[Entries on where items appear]
+--
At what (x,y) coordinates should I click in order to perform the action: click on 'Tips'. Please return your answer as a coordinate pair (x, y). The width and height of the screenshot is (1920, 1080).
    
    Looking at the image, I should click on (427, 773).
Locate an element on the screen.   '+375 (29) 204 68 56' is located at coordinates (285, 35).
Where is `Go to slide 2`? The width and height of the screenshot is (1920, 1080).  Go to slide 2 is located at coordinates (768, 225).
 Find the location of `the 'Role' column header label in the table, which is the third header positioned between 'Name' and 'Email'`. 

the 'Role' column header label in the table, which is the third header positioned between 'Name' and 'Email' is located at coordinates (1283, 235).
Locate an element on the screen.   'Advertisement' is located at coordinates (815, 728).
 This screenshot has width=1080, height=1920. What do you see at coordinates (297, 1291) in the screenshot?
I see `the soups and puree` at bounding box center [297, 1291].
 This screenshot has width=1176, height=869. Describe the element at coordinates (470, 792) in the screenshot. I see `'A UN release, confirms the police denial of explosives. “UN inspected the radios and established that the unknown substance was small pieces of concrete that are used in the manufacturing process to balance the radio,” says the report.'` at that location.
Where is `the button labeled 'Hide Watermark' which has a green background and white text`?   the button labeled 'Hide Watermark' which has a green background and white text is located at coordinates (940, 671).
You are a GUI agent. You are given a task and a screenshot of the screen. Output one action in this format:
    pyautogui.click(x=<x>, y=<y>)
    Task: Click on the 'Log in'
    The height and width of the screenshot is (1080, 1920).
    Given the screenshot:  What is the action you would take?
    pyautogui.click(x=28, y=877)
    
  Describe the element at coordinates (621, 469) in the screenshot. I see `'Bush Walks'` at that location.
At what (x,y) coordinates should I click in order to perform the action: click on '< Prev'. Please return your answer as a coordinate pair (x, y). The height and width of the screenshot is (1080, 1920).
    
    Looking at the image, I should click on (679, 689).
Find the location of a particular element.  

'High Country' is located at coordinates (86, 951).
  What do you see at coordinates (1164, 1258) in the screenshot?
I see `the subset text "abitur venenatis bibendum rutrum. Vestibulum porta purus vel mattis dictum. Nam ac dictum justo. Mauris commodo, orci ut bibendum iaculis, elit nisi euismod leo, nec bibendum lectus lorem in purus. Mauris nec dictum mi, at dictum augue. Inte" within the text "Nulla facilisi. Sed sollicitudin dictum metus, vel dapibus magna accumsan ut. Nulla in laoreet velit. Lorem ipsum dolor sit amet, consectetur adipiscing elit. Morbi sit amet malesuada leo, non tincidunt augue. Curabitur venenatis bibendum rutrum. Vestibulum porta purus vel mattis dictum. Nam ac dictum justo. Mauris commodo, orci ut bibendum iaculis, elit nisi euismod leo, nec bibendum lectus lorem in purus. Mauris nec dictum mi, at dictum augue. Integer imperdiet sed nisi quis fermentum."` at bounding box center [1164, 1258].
+--
WRITTEN EXERCISE:
Rewrite every entry above with each occurrence of "Locate an element on the screen" replaced by "Identify an element on the screen", leaving everything else unchanged.

TASK OUTPUT:
At what (x,y) coordinates should I click in order to perform the action: click on 'Tips'. Please return your answer as a coordinate pair (x, y). The width and height of the screenshot is (1920, 1080).
    
    Looking at the image, I should click on (427, 773).
Identify an element on the screen.   '+375 (29) 204 68 56' is located at coordinates (285, 35).
Where is `Go to slide 2`? The width and height of the screenshot is (1920, 1080).  Go to slide 2 is located at coordinates (768, 225).
 Find the location of `the 'Role' column header label in the table, which is the third header positioned between 'Name' and 'Email'`. 

the 'Role' column header label in the table, which is the third header positioned between 'Name' and 'Email' is located at coordinates (1283, 235).
Identify an element on the screen.   'Advertisement' is located at coordinates (815, 728).
 This screenshot has width=1080, height=1920. What do you see at coordinates (297, 1291) in the screenshot?
I see `the soups and puree` at bounding box center [297, 1291].
 This screenshot has width=1176, height=869. Describe the element at coordinates (470, 792) in the screenshot. I see `'A UN release, confirms the police denial of explosives. “UN inspected the radios and established that the unknown substance was small pieces of concrete that are used in the manufacturing process to balance the radio,” says the report.'` at that location.
Where is `the button labeled 'Hide Watermark' which has a green background and white text`?   the button labeled 'Hide Watermark' which has a green background and white text is located at coordinates (940, 671).
You are a GUI agent. You are given a task and a screenshot of the screen. Output one action in this format:
    pyautogui.click(x=<x>, y=<y>)
    Task: Click on the 'Log in'
    The height and width of the screenshot is (1080, 1920).
    Given the screenshot:  What is the action you would take?
    pyautogui.click(x=28, y=877)
    
  Describe the element at coordinates (621, 469) in the screenshot. I see `'Bush Walks'` at that location.
At what (x,y) coordinates should I click in order to perform the action: click on '< Prev'. Please return your answer as a coordinate pair (x, y). The height and width of the screenshot is (1080, 1920).
    
    Looking at the image, I should click on (679, 689).
Find the location of a particular element.  

'High Country' is located at coordinates (86, 951).
  What do you see at coordinates (1164, 1258) in the screenshot?
I see `the subset text "abitur venenatis bibendum rutrum. Vestibulum porta purus vel mattis dictum. Nam ac dictum justo. Mauris commodo, orci ut bibendum iaculis, elit nisi euismod leo, nec bibendum lectus lorem in purus. Mauris nec dictum mi, at dictum augue. Inte" within the text "Nulla facilisi. Sed sollicitudin dictum metus, vel dapibus magna accumsan ut. Nulla in laoreet velit. Lorem ipsum dolor sit amet, consectetur adipiscing elit. Morbi sit amet malesuada leo, non tincidunt augue. Curabitur venenatis bibendum rutrum. Vestibulum porta purus vel mattis dictum. Nam ac dictum justo. Mauris commodo, orci ut bibendum iaculis, elit nisi euismod leo, nec bibendum lectus lorem in purus. Mauris nec dictum mi, at dictum augue. Integer imperdiet sed nisi quis fermentum."` at bounding box center [1164, 1258].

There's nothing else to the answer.